JSON-RPC protocol details

Each hook call is a standard JSON-RPC 2.0 request:

{
    "jsonrpc": "2.0",
    "method": "before_llm_call",
    "params": {
        "node_name": "agent",
        "system_prompt": "You are a helpful assistant.",
        "messages": [...],
        "tools": [...],
        "state": {"messages": [...]}
    },
    "id": 1
}

Your server should return one of:

Modified context – sherma applies the changes:

{
    "jsonrpc": "2.0",
    "result": {
        "node_name": "agent",
        "system_prompt": "You are a helpful assistant.\n\nBe concise.",
        "state": {"messages": [...]}
    },
    "id": 1
}

Null result – pass through unchanged (equivalent to returning None in a local hook):

{
    "jsonrpc": "2.0",
    "result": null,
    "id": 1
}

Error – sherma logs a warning and passes through (the agent is never blocked by a failing hook server):

{
    "jsonrpc": "2.0",
    "error": {"code": -32000, "message": "something went wrong"},
    "id": 1
}

What the server receives and can modify

Not all fields from the hook context are sent over JSON-RPC. Some fields are Python-only objects that cannot be serialized.

Field Sent to server Modifiable Notes
node_name, node_type, agent_id, thread_id, skill_id, version, content, tools_loaded Yes Yes Primitive fields
system_prompt, input_value Yes Yes String fields
state, config, input, result, kwargs Yes Yes Dict fields – the main way to influence behavior
messages, response, tools, tool_calls Yes (read-only) No Serialized for observation but kept from original on response
node_context No No Internal framework object
agent No No Python agent instance
chat_model No No Python model instance
error Yes (as {"type": "...", "message": "..."}) No Serialized for observation, original kept

Unsupported hooks

The on_chat_model_create hook is not called for remote hooks because it requires returning a Python object (a chat model instance or factory callable).
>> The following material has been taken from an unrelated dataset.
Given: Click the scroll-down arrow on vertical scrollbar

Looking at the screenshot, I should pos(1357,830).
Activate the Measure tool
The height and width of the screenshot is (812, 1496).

It silently becomes a no-op.

All other 16 hooks work over JSON-RPC.

Error handling

Remote hooks are designed to be resilient. If the hook server is unreachable, times out, or returns an error, sherma:

  1. Logs a warning
  2. Passes through the original context unchanged
  3. Continues normal agent execution

The agent is never blocked by a failing hook server.

Timeout

The default timeout is 30 seconds. You can configure it:

RemoteHookExecutor(url="http://localhost:8000/hooks", timeout=10.0)

HookManager

The HookManager orchestrates hook execution. It’s managed automatically by LangGraphAgent, but you can also use it directly:

from sherma import HookManager

manager = HookManager()
manager.register(LoggingHook())
manager.register(GuardrailHook())

# Run a hook through all registered executors
ctx = await manager.run_hook("before_llm_call", before_ctx)

Hooks execute in registration order. If an executor returns a modified context, that becomes the input for the next executor.